The Political Fights the President Chooses
by Laurence Lewis
December 19, 2010
This bill is not the saviour of the Obama presidency. It could be the beginning of its end. From the day of the inauguration, if any single bill was going to have the greatest impact on the success or failure of the Obama presidency, it was going to come early and it was going to be on the economy. Not this bill. The stimulus bill. The president's first opportunity to do something about the disaster he inherited from Bush and Reagan and Milton Friedman. That was when he should have used every means at his disposal to enact what would come to define his first, and possibly only, term in office. He was enormously popular. His predecessor was enormously unpopular. People were scared. They knew something fundamental was broken. They were ready for transformational change. They believed in change. They had the audacity of hope.

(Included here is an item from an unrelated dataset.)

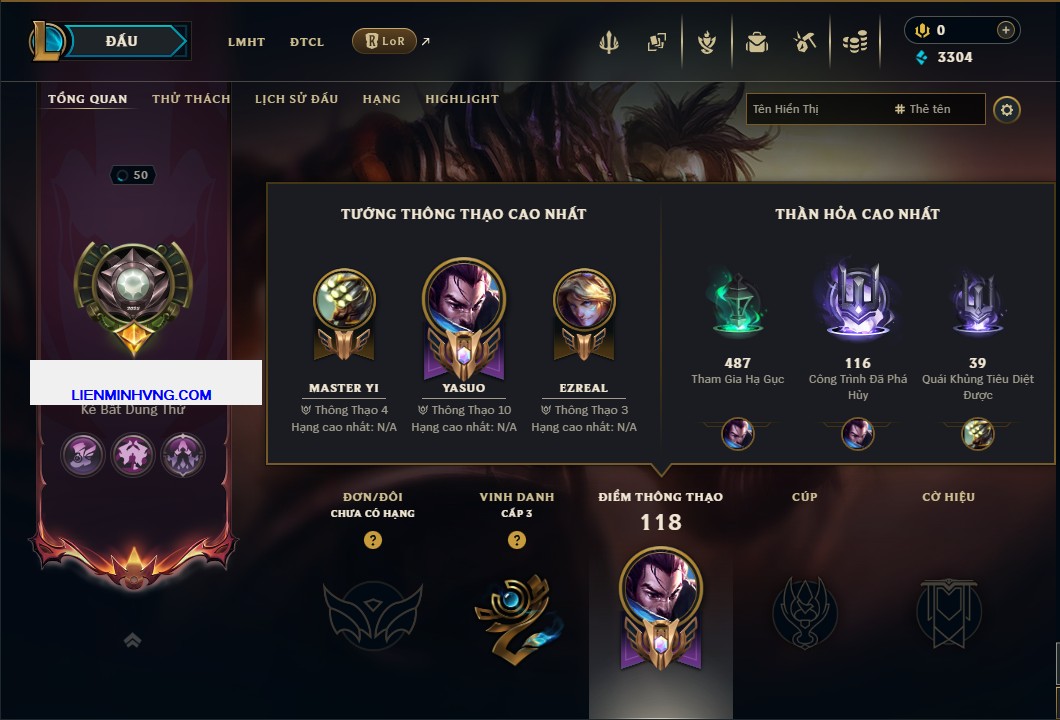Click the profile settings gear icon
1060x720 pixels.
(1007, 110)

The polls show support for the Obama tax package, but however much the bill's supporters tout them, the polls aren't really relevant. The polls show that a lot more people want to get rid of the top bracket tax cuts than want the package that includes them. Did the president try to make the case that the future of his presidency depends on passing the middle-class tax cuts without the high-end cuts? Did he try to make the case that his presidency depends on extending unemployment benefits by themselves, decoupled from tax cuts, as they should be? Did he tell Congressional leaders to remain in session as long as it takes to get middle-class tax cuts and unemployment benefits, and that if the middle class, the poor, and the unemployed don't get to enjoy their holidays neither should Congress? Would the public have rallied behind a president taking such a stand? We will never know. The president picks his fights. His more ardent defenders cannot credibly claim that it isn't his job to push legislation.

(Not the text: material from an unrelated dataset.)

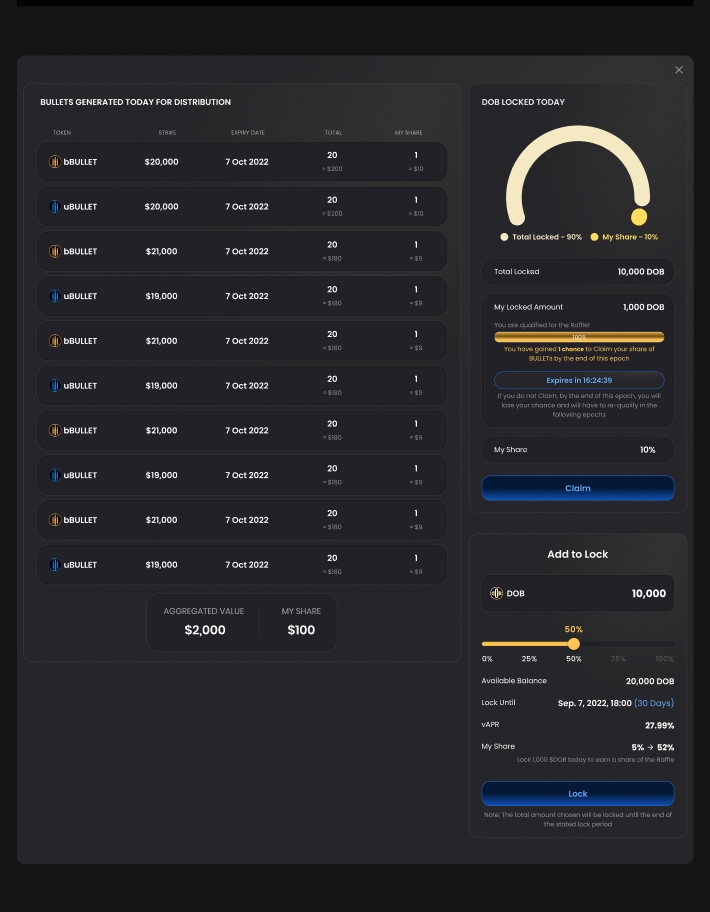Click the uBULLET icon in the $20,000 row
710x912 pixels.
55,207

He didn't fight for a public option, but he did fight for the final health insurance bill. He didn't fight for the stimulus we needed, but he is fighting for a bill that could spell the political doom of both him and his party.There is so much wrong with the Obama tax plan that perhaps the worst single aspect is not getting the attention it deserves. The corporatist media dutifully pay little attention to it, and the polls therefore reflect little public awareness of it. And it's only a political paradigm shift of such magnitude as potentially to change the very nature of the Democratic Party.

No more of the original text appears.